China's top-ranking UN diplomat embarked on a drunken rant against the UN Secretary General Ban Ki-moon, telling his boss he'd "never liked" him, and adding for good measure that he didn't like Americans either.

The outburst by Sha Zukang at a retreat for top UN officials in the Austrian ski resort of Alpbach left senior UN officials cringing in embarrassment as others tried to convince him to put down the microphone, according to Washington-based Foreign Policy magazine.

"I know you never liked me Mr. Secretary-General – well, I never liked you, either," said Mr Sha as Mr Ban looked on, smiling and nodding awkwardly during the 15-minute toast attended by the UN's top brass.

Mr Sha, who was appointed the UN undersecretary general for Economic and Social Affairs in 2007, also made no secret of his fractious relationship with Mr Ban, although did say he'd grown to respect the South Korean.
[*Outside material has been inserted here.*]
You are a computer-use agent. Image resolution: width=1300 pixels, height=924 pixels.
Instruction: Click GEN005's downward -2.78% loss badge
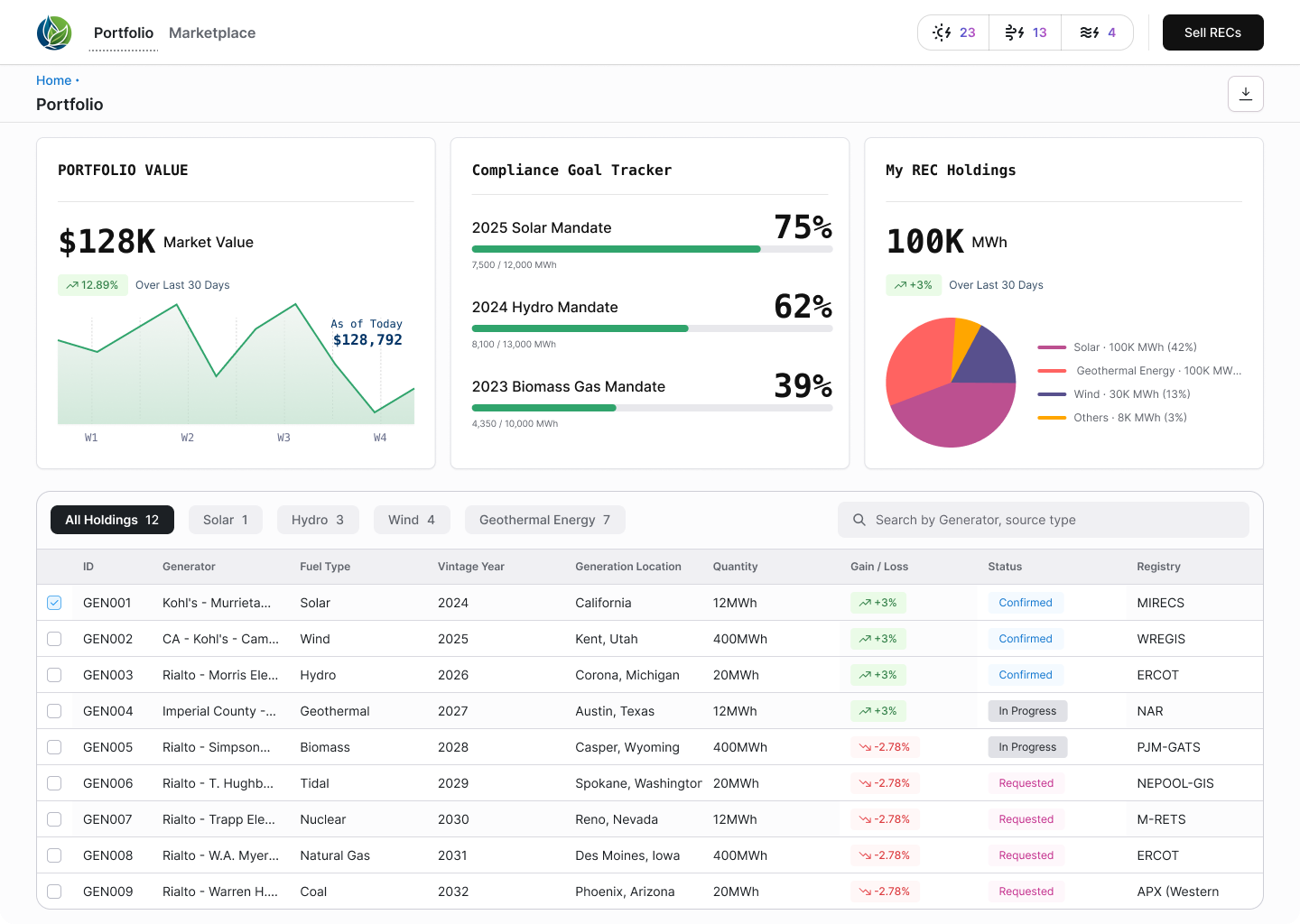click(x=885, y=747)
"You've been trying to get rid of me," said 62-year-old Mr Sha according to the senior UN official present, "You can fire me anytime, you can fire me today."

Later in his impromptu speech Mr Sha turned to an American colleague, singling out Bob Orr, from the executive office of the secretary-general.

"I really don't like him: he's an American and I really don't like Americans," he said.


A second senior UN official who was at the dinner said: "It went on for about ten or fifteen minutes but it felt like an hour."

Officials present at the dinner suggested that Mr Sha might have been the victim of a misguided attempt at humour.

The next morning Mr Sha requested a meeting with Mr Ban during which he was "deeply apologetic" according to Farhan Haq, the acting deputy UN spokesman.

Mr Farhan said: "Mr Sha told the Secretary General that he realised that the way that he spoke, coming as it did after he had had a few drinks, was inappropriate, as it went too far. He was also aware that his statements had embarrassed and irritated other senior advisers."

It is not the first time that Mr Sha, a career diplomat, has let the mask of diplomacy slip. In a BBC interview in 2006 he was goaded into a furious, shrieking attack on American criticisms of China's rapidly growing defence budget.

"It is much better for [America] to shut up, keep quiet. Are you the number one? Is it true that the US has almost 50 per cent of the world's military budget?"

The Chinese population is five or six times bigger.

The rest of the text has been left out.